___ Source data ___
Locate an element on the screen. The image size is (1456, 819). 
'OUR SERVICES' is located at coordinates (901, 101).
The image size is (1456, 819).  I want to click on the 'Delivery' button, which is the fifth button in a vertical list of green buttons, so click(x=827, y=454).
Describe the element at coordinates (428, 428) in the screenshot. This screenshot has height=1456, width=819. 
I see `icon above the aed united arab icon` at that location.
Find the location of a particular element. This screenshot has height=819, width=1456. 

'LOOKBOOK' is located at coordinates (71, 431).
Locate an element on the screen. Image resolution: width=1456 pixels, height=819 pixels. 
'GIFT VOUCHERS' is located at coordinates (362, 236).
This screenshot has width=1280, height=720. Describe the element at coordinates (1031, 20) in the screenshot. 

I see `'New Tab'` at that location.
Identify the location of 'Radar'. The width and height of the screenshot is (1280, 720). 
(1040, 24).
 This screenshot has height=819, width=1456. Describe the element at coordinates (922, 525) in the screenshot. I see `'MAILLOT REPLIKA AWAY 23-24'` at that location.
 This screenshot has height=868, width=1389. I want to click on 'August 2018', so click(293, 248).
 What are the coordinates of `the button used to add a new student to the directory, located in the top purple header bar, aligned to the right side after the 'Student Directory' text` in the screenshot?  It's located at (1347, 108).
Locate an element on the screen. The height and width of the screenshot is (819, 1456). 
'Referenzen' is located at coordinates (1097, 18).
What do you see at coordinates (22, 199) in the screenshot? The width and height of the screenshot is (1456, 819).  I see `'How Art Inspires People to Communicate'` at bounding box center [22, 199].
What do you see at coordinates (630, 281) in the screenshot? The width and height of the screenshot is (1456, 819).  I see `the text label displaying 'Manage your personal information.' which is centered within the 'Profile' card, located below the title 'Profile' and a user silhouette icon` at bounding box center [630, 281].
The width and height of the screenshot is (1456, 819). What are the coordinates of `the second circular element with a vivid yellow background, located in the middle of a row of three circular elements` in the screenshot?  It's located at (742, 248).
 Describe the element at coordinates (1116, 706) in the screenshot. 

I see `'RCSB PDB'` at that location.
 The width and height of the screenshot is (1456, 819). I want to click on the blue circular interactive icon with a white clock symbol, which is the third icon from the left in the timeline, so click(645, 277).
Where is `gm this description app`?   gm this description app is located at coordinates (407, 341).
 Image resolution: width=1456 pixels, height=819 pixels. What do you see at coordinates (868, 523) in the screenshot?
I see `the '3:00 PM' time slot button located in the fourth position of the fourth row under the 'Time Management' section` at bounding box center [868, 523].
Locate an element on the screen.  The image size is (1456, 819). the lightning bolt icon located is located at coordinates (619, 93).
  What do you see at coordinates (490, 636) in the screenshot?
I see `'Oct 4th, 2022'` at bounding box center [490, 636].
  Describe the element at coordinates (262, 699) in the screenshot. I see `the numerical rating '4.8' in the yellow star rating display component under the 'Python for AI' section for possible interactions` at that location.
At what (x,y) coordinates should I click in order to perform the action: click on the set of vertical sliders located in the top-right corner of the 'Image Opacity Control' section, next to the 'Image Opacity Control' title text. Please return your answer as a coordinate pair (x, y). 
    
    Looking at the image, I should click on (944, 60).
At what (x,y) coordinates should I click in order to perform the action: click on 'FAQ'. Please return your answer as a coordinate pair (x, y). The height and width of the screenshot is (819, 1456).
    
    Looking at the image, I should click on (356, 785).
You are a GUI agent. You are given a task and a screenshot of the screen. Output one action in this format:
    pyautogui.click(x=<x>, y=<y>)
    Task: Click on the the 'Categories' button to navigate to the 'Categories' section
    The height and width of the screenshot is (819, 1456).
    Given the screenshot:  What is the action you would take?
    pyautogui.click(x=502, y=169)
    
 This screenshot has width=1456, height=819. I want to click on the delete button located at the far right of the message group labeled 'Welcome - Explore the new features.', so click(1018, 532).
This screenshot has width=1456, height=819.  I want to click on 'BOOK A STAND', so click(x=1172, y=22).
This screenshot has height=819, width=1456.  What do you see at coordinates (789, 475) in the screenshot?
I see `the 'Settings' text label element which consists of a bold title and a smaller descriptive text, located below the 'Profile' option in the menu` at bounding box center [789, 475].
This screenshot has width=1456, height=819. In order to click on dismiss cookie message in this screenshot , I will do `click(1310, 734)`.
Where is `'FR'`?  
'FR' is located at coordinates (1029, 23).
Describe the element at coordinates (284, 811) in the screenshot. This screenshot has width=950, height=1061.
___
Write out all of the rows above again, word for word, with nothing changed, added or left out.

Locate an element on the screen. The image size is (1456, 819). 
'OUR SERVICES' is located at coordinates (901, 101).
The image size is (1456, 819).  I want to click on the 'Delivery' button, which is the fifth button in a vertical list of green buttons, so click(x=827, y=454).
Describe the element at coordinates (428, 428) in the screenshot. This screenshot has height=1456, width=819. 
I see `icon above the aed united arab icon` at that location.
Find the location of a particular element. This screenshot has height=819, width=1456. 

'LOOKBOOK' is located at coordinates (71, 431).
Locate an element on the screen. Image resolution: width=1456 pixels, height=819 pixels. 
'GIFT VOUCHERS' is located at coordinates (362, 236).
This screenshot has width=1280, height=720. Describe the element at coordinates (1031, 20) in the screenshot. 

I see `'New Tab'` at that location.
Identify the location of 'Radar'. The width and height of the screenshot is (1280, 720). 
(1040, 24).
 This screenshot has height=819, width=1456. Describe the element at coordinates (922, 525) in the screenshot. I see `'MAILLOT REPLIKA AWAY 23-24'` at that location.
 This screenshot has height=868, width=1389. I want to click on 'August 2018', so click(293, 248).
 What are the coordinates of `the button used to add a new student to the directory, located in the top purple header bar, aligned to the right side after the 'Student Directory' text` in the screenshot?  It's located at (1347, 108).
Locate an element on the screen. The height and width of the screenshot is (819, 1456). 
'Referenzen' is located at coordinates (1097, 18).
What do you see at coordinates (22, 199) in the screenshot? The width and height of the screenshot is (1456, 819).  I see `'How Art Inspires People to Communicate'` at bounding box center [22, 199].
What do you see at coordinates (630, 281) in the screenshot? The width and height of the screenshot is (1456, 819).  I see `the text label displaying 'Manage your personal information.' which is centered within the 'Profile' card, located below the title 'Profile' and a user silhouette icon` at bounding box center [630, 281].
The width and height of the screenshot is (1456, 819). What are the coordinates of `the second circular element with a vivid yellow background, located in the middle of a row of three circular elements` in the screenshot?  It's located at (742, 248).
 Describe the element at coordinates (1116, 706) in the screenshot. 

I see `'RCSB PDB'` at that location.
 The width and height of the screenshot is (1456, 819). I want to click on the blue circular interactive icon with a white clock symbol, which is the third icon from the left in the timeline, so click(645, 277).
Where is `gm this description app`?   gm this description app is located at coordinates (407, 341).
 Image resolution: width=1456 pixels, height=819 pixels. What do you see at coordinates (868, 523) in the screenshot?
I see `the '3:00 PM' time slot button located in the fourth position of the fourth row under the 'Time Management' section` at bounding box center [868, 523].
Locate an element on the screen.  The image size is (1456, 819). the lightning bolt icon located is located at coordinates (619, 93).
  What do you see at coordinates (490, 636) in the screenshot?
I see `'Oct 4th, 2022'` at bounding box center [490, 636].
  Describe the element at coordinates (262, 699) in the screenshot. I see `the numerical rating '4.8' in the yellow star rating display component under the 'Python for AI' section for possible interactions` at that location.
At what (x,y) coordinates should I click in order to perform the action: click on the set of vertical sliders located in the top-right corner of the 'Image Opacity Control' section, next to the 'Image Opacity Control' title text. Please return your answer as a coordinate pair (x, y). 
    
    Looking at the image, I should click on (944, 60).
At what (x,y) coordinates should I click in order to perform the action: click on 'FAQ'. Please return your answer as a coordinate pair (x, y). The height and width of the screenshot is (819, 1456).
    
    Looking at the image, I should click on (356, 785).
You are a GUI agent. You are given a task and a screenshot of the screen. Output one action in this format:
    pyautogui.click(x=<x>, y=<y>)
    Task: Click on the the 'Categories' button to navigate to the 'Categories' section
    The height and width of the screenshot is (819, 1456).
    Given the screenshot:  What is the action you would take?
    pyautogui.click(x=502, y=169)
    
 This screenshot has width=1456, height=819. I want to click on the delete button located at the far right of the message group labeled 'Welcome - Explore the new features.', so click(1018, 532).
This screenshot has width=1456, height=819.  I want to click on 'BOOK A STAND', so click(x=1172, y=22).
This screenshot has height=819, width=1456.  What do you see at coordinates (789, 475) in the screenshot?
I see `the 'Settings' text label element which consists of a bold title and a smaller descriptive text, located below the 'Profile' option in the menu` at bounding box center [789, 475].
This screenshot has width=1456, height=819. In order to click on dismiss cookie message in this screenshot , I will do `click(1310, 734)`.
Where is `'FR'`?  
'FR' is located at coordinates (1029, 23).
Describe the element at coordinates (284, 811) in the screenshot. This screenshot has width=950, height=1061.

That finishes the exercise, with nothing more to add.